Mrs Croft is a more pivotal character than may appear. As she and the Admiral let Kellynch Hall from the Elliots and her brother Captain Wentworth is shown to be at the current time, however things might have stood seven years previously, to be quite worthy to address the daughter of a foolish, spendthrift baronet, there is much to be done as the social revolution of the men of the Navy actually earning place among the groupings of those of inherited rank occurs. Pure good luck, in the form of Admiral Croft possessing looks that satisfy Sir Walter Elliot, may do something to ease the transition, but more is acquired from how well Mrs Croft is able to get on with the reluctant Lady Russell, who laments the fall of the Elliots, reduced to quitting their family estate and attemtping a more economical existence in Bath, almost enough to be unwilling to accept the rise of the Crofts on their own merits. This is passed over lightly, and omitted in the feature film with Amanda Root and Ciaran Hinds, but it carries a bit of societal significance.
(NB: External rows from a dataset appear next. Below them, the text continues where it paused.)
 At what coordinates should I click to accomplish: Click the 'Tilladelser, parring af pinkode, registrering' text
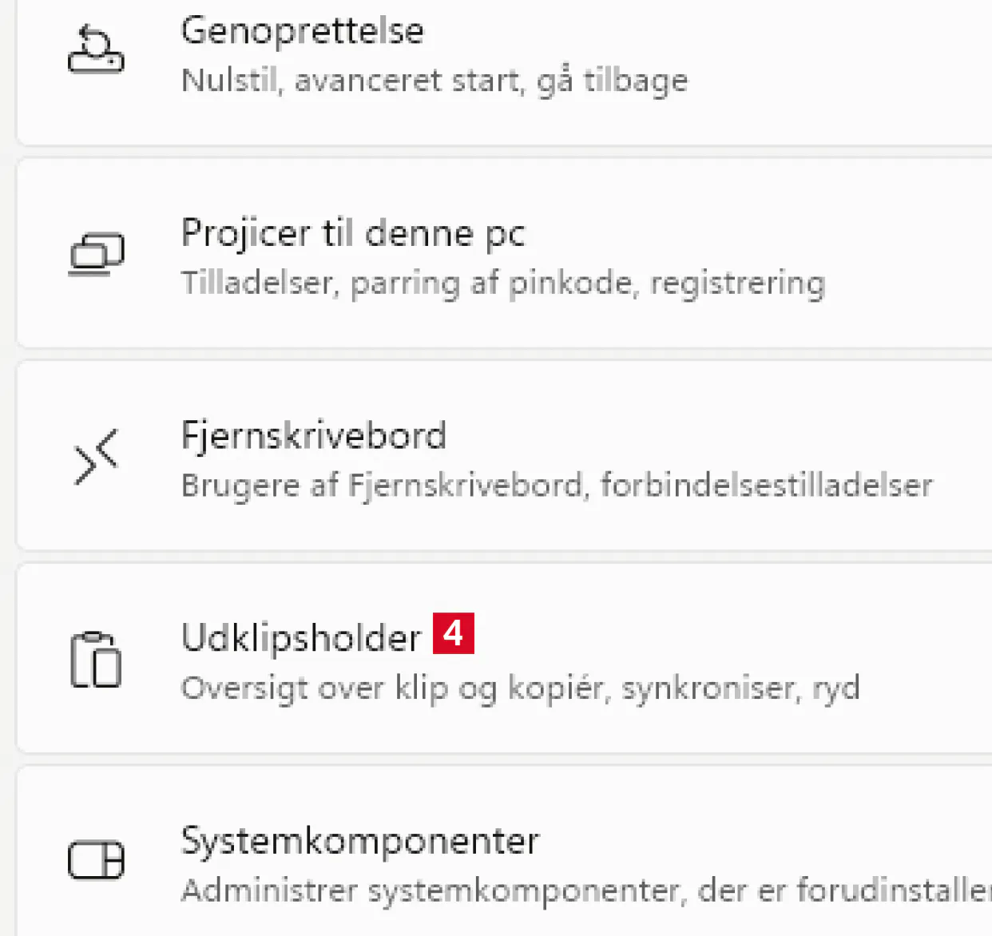503,283
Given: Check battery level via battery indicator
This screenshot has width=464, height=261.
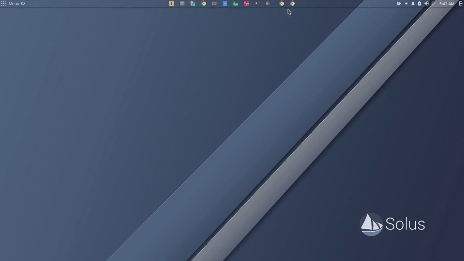Looking at the screenshot, I should click(419, 3).
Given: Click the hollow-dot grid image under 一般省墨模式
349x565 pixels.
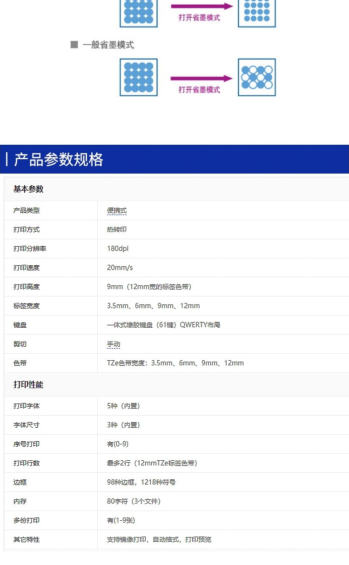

On the personal realm, however, the Crofts can serve as a model of Conjugal Felicity. In the fifteen years of their marriage, Mrs Croft has been four times across the Atlantic, as well as once to the East Indies and back again. All this has been in the company of her husband. At the Musgroves' dinner party, the Crofts dispute with Captain Wentworth about his not liking to have a party of women on board a ship of his, as he claims it is impossible to give them the accommodation they deserve. Mrs Croft claims to have been as comfortable on board ship as anywhere else she has lived, but she has been with her husband and the only woman on board. Captain Wentworth even goes so far as to declare that a party of ladies might be said to have no right to be comfortable aboard ship, to which Mrs Croft replies that he should not speak as if women were all fine ladies instead of rational creatures. The Admiral then plays the trump card to end the discussion, claiming that, once Wentworth is married, he will change his tune, causing the Captain to claim the impasse.
It is then that Mrs Croft relates her history of trave to Mrs Musgrove, with the charming admission that, once over a slight disorder the first twenty-hours into a voyage, she has never known illness or discomfort, and that the only time she ever had was during the winter she spent by herself at Deal, when the Admiral, then merely Captain, was in the North Seas. One of the few additions to the Austen dialogue that has struck me favourably has been Fiona Shaw being given the line, "That I did not like," as she describes the imaginary maladies that befell her when on her own and concludes with the happy thought of never knowing ailment or inconvenience so long as they were together.
Moral: "'We do not call Bermuda or Bahama, you know, the West Indies.' Mrs Musgrove had not a word to say in dissent; she could not accuse herself of having ever called them anything in the whole course of her life."